忘年会シーズン 連日の飲み会で体重増加を防ぐ方法、「避けるべき料理」は?
二日酔いと飲み疲れを防ぎたい人はどうすればいい?
3)二日酔いと飲み疲れを防ぎたい人は……
→「早飲みセーブ」で内臓への負担を減らす
空腹の状態でアルコールを飲むと、体内での吸収が速くなり、酔いも早く回ります。すると思考力が低下し、飲む量もセーブできなくなるため、つい飲みすぎてしまいます。飲み会に合流する前に、少しでも食べ物をお腹に入れて、アルコールを迎える準備を。牛乳、チーズ、スポーツバーやおにぎりなど、コンビニエンスストアで買えるものでOKです。
また、人間の体は純アルコール5gを処理するのに、体重60~70kgの人で約1時間かかるといわれています。ビールのロング缶1本、日本酒一合に含まれる純アルコールは約20g。つまりこれらを処理分解するだけでも、4時間程度もかかるのです。連日、深夜まで飲んでいれば、当然、内臓も連日、朝まで働き詰め。二日酔いになったり、疲れがとれなかったりするのも仕方ありません。
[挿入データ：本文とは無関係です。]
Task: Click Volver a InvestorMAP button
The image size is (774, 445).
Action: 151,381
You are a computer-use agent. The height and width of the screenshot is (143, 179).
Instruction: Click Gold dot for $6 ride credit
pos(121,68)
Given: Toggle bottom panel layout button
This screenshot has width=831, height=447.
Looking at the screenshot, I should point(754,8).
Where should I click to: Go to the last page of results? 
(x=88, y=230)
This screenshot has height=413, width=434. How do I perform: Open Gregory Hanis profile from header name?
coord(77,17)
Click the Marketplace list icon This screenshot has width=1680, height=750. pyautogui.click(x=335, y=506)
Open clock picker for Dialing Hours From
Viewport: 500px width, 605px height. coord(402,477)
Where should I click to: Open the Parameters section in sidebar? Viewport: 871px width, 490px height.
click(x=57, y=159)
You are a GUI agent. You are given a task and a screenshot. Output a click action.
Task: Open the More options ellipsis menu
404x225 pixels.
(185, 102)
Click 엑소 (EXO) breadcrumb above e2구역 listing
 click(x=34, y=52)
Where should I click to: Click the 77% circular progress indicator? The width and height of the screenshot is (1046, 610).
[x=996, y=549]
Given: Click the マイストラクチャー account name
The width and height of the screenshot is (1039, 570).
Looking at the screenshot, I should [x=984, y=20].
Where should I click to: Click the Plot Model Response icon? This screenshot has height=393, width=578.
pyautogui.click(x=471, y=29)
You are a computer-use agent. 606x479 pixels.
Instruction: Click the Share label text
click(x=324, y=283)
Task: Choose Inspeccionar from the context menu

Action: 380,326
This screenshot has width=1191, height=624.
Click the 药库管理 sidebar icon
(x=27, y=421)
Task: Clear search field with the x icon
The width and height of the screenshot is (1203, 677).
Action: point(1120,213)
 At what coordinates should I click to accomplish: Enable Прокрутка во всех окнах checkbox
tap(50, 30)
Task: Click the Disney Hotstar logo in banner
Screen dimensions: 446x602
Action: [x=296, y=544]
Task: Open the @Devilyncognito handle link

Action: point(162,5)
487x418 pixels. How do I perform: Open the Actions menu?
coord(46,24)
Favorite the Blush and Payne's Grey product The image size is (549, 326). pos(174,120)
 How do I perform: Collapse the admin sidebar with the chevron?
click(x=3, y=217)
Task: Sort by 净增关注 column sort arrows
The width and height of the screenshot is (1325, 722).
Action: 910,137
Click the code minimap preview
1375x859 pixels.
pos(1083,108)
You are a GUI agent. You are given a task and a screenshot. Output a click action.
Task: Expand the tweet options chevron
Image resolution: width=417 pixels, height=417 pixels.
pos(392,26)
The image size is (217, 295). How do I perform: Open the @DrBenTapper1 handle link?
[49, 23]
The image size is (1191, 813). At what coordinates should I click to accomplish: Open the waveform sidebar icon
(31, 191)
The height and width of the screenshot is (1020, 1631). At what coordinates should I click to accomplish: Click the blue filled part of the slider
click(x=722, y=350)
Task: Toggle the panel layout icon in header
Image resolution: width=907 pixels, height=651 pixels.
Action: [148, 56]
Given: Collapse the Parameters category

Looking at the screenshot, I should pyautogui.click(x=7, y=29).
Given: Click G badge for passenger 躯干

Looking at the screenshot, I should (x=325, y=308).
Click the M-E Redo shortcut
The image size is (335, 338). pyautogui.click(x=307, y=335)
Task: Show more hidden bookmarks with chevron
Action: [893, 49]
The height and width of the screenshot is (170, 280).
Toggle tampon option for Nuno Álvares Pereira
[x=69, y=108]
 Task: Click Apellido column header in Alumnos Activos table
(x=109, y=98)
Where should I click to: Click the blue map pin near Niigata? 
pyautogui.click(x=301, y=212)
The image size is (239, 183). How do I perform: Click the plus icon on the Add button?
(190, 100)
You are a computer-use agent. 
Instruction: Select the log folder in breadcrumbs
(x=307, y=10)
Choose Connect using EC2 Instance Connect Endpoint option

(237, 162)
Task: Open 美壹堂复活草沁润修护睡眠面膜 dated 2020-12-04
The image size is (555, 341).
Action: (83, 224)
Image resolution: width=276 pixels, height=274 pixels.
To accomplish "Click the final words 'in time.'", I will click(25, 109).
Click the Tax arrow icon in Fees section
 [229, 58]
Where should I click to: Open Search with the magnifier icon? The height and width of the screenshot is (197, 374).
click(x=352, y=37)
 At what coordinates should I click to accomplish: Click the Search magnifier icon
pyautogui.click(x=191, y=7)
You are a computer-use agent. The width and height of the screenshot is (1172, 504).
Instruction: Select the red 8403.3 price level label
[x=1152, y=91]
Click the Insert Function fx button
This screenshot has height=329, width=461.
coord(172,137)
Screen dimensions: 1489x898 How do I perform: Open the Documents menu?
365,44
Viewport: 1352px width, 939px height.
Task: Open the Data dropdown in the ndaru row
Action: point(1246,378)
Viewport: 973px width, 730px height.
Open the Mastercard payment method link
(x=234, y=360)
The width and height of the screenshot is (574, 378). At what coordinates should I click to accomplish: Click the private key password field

翌日に引きずらないためには、“ゆっくりペースで飲む”あるいは“水やソーダで割ってなるべく薄めて飲む”などで、アルコールの摂取量を減らす工夫が必要です。方法は目新しいものではありませんが、まずは体の仕組みを理解することで“昨晩は内臓が休めていないから酒はセーブしよう”という気持ちもわいてくるでしょう。
4)飲んだ翌日のむくみがツラい人は……
→グリーンスムージーと水を飲んで水分を体外に排出
体は血中のアルコール濃度が高くなったり、塩分濃度が高くなったりすると、むくみやすくなります。そのため、塩分(ナトリウム)の高い料理をつまみにお酒を飲むとむくみやすくなるので、飲んだ翌日は、余分なナトリウムをしっかり排出しましょう。
カリウムを多く含む食材を食べると、ナトリウムの排出をサポートします。カリウムは葉野菜や果物に多く含まれるミネラル成分。朝食や昼食に、グリーンスムージーやみかん、バナナを摂るとよいです。そして日中は水やお茶をたくさん飲んで、滞留した水分を体の外に出すよう心掛けましょう。
さて、年末の飲み会に続き、「正月太り」を気にされる方も多いでしょう。ちなみにアスリートたちもオフ中に太ってしまうと、減量するのが大変。特にオフ明けは走り込みが多くなるので、大幅な体重増加は故障にもつながります。ですから、サッカーやラグビーの選手たちも、オフ前後の体重変動は1~3kg程度に抑えるよう心掛けています。
「正月ぐらいは摂取カロリーを気にせず過ごしたい」という方は、アスリートと同じく「1~3kgにとどめる」と心に決めて過ごすのはいかがでしょう? 2~3日、飲んで、食べて、増量しても、すぐに食事の内容を調整して体を動かせば大丈夫。年に一度の正月休みぐらいは、好きな料理やお酒を心ゆくまで楽しんでもよいと思いますよ。